Tonight Antony Flew received the Phillip E. Johnson Award at Biola University.

The award is dedicated to those who will pursue truth where it leads. Flew received the award and confirmed his intellectual journey had moved him from atheism to deism. He quoted the Socratic dictum that one should follow the argument where ever it leads. . .

We were frequently reminded in the ceremony that Flew had attended the Socratic Club first organized by C.S. Lewis at Oxford. Though still unpersuaded by Lewis’ Christian theism, Flew has had the courage to change a long held position in the face of evidence.

To me this is a good reminder that philosophy is not endless logic chopping, post-modern nonsense not with standing. Philosophers do change their minds and arguments do evolve (even if life does not) under the pressure of discussion.

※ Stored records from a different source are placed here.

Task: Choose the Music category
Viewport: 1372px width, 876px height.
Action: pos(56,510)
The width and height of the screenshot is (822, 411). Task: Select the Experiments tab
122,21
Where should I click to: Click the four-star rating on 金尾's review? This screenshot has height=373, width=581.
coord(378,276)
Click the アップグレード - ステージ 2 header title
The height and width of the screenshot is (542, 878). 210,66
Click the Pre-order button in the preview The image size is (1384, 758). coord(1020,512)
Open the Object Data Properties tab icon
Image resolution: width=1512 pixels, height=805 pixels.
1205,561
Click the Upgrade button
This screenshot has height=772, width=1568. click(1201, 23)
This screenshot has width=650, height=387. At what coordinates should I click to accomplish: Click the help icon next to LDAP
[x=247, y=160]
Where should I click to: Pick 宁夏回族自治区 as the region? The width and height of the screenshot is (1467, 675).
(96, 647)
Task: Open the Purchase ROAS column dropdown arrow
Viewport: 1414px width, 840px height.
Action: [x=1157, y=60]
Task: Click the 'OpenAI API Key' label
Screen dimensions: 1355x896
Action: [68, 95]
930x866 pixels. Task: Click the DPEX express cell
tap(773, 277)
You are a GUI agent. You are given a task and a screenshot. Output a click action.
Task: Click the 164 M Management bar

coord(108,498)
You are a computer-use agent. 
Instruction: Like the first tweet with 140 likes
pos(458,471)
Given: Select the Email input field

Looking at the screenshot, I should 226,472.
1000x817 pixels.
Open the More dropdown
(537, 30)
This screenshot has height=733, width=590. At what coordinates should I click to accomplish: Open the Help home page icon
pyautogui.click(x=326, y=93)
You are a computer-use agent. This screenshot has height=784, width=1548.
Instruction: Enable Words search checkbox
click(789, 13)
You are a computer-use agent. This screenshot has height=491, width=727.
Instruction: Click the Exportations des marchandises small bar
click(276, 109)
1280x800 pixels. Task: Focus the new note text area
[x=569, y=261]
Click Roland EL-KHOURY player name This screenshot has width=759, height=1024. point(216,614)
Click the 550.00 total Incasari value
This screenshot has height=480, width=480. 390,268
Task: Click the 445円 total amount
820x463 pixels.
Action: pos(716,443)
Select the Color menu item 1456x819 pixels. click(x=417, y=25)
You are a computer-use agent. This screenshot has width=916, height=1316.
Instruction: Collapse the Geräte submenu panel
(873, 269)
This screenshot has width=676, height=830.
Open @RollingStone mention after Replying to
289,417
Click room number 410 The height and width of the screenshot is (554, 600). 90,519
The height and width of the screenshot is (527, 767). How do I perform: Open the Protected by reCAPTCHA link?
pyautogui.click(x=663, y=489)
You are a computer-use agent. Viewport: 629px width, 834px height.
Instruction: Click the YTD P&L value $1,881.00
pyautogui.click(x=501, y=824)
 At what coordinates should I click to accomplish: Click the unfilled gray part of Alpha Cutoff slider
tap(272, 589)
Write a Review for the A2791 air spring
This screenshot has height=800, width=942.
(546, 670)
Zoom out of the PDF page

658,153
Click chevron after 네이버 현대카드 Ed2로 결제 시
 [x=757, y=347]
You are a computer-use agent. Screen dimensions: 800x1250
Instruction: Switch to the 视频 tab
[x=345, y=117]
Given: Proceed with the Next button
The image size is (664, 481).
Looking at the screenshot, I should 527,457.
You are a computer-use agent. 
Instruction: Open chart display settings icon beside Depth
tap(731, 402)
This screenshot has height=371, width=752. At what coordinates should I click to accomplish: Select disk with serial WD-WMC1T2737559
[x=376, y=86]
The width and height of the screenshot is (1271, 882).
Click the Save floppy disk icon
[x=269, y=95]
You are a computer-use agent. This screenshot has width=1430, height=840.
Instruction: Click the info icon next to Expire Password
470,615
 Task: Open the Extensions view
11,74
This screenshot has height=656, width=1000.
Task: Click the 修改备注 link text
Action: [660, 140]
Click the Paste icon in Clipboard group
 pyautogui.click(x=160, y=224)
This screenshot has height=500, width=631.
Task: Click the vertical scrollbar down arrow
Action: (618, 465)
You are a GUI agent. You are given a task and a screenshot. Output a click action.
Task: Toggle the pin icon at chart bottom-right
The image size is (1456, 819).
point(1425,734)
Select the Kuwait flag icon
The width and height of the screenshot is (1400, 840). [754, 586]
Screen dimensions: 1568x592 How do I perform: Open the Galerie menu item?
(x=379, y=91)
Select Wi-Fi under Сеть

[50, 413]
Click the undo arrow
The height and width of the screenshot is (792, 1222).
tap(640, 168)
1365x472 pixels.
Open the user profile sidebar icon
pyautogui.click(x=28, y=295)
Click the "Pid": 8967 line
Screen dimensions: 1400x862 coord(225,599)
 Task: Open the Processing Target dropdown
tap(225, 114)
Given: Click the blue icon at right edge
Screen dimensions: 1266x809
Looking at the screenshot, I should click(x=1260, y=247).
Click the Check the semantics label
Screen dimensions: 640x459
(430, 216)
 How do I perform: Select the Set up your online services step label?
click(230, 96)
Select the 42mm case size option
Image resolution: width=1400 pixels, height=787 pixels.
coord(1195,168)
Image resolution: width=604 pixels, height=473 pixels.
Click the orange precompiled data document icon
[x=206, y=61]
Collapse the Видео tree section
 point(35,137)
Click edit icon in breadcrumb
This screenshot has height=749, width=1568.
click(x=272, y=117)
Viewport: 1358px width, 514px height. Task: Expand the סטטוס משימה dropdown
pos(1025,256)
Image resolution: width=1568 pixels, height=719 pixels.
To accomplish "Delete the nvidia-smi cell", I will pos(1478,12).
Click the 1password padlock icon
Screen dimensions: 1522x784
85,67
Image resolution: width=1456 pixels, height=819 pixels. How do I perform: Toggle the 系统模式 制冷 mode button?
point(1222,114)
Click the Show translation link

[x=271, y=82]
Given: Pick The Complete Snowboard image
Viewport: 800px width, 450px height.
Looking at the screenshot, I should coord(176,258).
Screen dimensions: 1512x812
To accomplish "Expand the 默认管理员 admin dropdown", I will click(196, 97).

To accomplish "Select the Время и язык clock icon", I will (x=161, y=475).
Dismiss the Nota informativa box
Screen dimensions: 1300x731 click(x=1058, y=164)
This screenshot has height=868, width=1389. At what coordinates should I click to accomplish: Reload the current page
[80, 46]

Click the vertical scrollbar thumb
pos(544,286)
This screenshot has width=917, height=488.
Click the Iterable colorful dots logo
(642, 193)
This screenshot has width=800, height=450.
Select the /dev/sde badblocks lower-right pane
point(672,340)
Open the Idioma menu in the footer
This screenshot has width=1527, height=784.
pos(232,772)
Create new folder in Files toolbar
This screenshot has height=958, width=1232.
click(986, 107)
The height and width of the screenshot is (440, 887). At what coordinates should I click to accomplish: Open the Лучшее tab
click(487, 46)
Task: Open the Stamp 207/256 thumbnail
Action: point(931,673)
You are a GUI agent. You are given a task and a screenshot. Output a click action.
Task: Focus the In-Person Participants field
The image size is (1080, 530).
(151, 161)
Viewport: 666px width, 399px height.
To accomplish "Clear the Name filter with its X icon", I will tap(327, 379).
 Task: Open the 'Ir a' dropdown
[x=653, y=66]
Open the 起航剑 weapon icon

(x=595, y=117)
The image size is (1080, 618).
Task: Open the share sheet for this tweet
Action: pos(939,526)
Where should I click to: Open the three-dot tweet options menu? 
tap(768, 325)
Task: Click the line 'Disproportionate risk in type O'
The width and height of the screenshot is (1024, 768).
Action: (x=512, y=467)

It is a hard road. People who will not follow the path of reason are missing out on the joy of that journey.

Sadder still are Christians too silly to see that the Divine Word, the Reason behind the Universe, under girds any quest for truth that will follow the Ideas in His Divine Mind. Both narrow minded “fundamentalists” and post-modern academics have given up on the path of Socrates and reason. It is their loss.

Perhaps the only thing sillier are those people who will pant that Flew is no Christian yet, but only a deist. . . and of course this is true. But if Aquinas had decided to become an agnostic at the end of his career, atheists would have been right to see progress, even if it was not “all the way.”